AIM OF THE EXERCISE -
The records below hold a stretch from the line with "Click the plus icon to add new" through the line with "Given: Click the LicenseServer=no-net line"; return exactly those lines, ends included, and nothing more.

Data records
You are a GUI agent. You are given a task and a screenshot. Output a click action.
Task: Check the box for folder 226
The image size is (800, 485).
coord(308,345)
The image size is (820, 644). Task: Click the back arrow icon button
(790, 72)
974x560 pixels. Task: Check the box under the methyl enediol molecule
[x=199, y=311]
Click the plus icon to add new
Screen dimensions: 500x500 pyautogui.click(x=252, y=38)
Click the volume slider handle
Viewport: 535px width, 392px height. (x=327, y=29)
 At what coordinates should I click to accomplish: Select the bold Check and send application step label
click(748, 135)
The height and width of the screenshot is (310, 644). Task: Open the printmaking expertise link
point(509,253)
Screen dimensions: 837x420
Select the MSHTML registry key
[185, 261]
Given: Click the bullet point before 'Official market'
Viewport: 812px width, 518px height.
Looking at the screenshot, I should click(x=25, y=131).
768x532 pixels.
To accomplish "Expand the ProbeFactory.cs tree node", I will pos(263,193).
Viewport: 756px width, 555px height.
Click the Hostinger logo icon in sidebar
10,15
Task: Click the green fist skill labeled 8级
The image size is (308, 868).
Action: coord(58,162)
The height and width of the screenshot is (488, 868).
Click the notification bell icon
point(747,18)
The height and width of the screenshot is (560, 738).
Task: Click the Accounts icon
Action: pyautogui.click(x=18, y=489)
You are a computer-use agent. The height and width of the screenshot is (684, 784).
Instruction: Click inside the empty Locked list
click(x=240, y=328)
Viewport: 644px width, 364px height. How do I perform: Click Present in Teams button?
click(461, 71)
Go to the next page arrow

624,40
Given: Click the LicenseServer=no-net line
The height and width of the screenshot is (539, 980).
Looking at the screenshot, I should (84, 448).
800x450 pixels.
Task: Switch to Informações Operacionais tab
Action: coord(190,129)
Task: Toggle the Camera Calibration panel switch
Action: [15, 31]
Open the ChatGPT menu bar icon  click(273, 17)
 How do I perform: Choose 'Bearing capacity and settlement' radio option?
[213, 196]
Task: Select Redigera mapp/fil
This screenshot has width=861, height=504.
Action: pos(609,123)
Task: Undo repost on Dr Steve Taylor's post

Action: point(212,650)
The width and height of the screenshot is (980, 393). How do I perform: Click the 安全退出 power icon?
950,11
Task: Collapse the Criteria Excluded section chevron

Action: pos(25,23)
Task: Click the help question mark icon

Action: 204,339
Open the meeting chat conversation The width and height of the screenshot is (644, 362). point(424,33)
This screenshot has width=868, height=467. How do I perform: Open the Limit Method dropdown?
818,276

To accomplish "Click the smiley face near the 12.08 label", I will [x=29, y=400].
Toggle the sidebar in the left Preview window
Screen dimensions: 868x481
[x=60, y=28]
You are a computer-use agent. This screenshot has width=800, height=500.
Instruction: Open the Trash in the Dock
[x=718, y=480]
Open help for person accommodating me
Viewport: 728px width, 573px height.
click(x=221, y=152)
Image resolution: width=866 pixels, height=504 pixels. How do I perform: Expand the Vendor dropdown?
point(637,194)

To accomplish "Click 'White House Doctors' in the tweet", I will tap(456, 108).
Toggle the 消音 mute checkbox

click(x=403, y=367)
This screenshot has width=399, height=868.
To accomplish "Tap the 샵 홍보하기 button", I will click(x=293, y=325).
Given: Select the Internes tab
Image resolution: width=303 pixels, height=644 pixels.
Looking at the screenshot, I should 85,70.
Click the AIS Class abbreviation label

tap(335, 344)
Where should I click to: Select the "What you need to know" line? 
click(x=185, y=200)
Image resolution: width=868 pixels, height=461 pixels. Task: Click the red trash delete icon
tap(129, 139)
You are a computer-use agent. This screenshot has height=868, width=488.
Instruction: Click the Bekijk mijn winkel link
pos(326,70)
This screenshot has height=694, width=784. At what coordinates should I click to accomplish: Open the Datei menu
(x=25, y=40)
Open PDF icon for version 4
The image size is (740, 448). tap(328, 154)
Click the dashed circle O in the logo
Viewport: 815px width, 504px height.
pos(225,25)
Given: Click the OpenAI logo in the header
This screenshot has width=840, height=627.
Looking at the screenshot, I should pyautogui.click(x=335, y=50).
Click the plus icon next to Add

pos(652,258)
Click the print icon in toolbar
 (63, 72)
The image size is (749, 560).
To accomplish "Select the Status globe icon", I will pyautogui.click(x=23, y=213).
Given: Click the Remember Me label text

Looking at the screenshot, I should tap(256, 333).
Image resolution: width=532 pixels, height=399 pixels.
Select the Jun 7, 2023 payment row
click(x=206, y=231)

EXERCISE OUTPUT -
Click the plus icon to add new
Screen dimensions: 500x500 pyautogui.click(x=252, y=38)
Click the volume slider handle
Viewport: 535px width, 392px height. (x=327, y=29)
 At what coordinates should I click to accomplish: Select the bold Check and send application step label
click(748, 135)
The height and width of the screenshot is (310, 644). Task: Open the printmaking expertise link
point(509,253)
Screen dimensions: 837x420
Select the MSHTML registry key
[185, 261]
Given: Click the bullet point before 'Official market'
Viewport: 812px width, 518px height.
Looking at the screenshot, I should click(x=25, y=131).
768x532 pixels.
To accomplish "Expand the ProbeFactory.cs tree node", I will pos(263,193).
Viewport: 756px width, 555px height.
Click the Hostinger logo icon in sidebar
10,15
Task: Click the green fist skill labeled 8级
The image size is (308, 868).
Action: coord(58,162)
The height and width of the screenshot is (488, 868).
Click the notification bell icon
point(747,18)
The height and width of the screenshot is (560, 738).
Task: Click the Accounts icon
Action: pyautogui.click(x=18, y=489)
You are a computer-use agent. The height and width of the screenshot is (684, 784).
Instruction: Click inside the empty Locked list
click(x=240, y=328)
Viewport: 644px width, 364px height. How do I perform: Click Present in Teams button?
click(461, 71)
Go to the next page arrow

624,40
Given: Click the LicenseServer=no-net line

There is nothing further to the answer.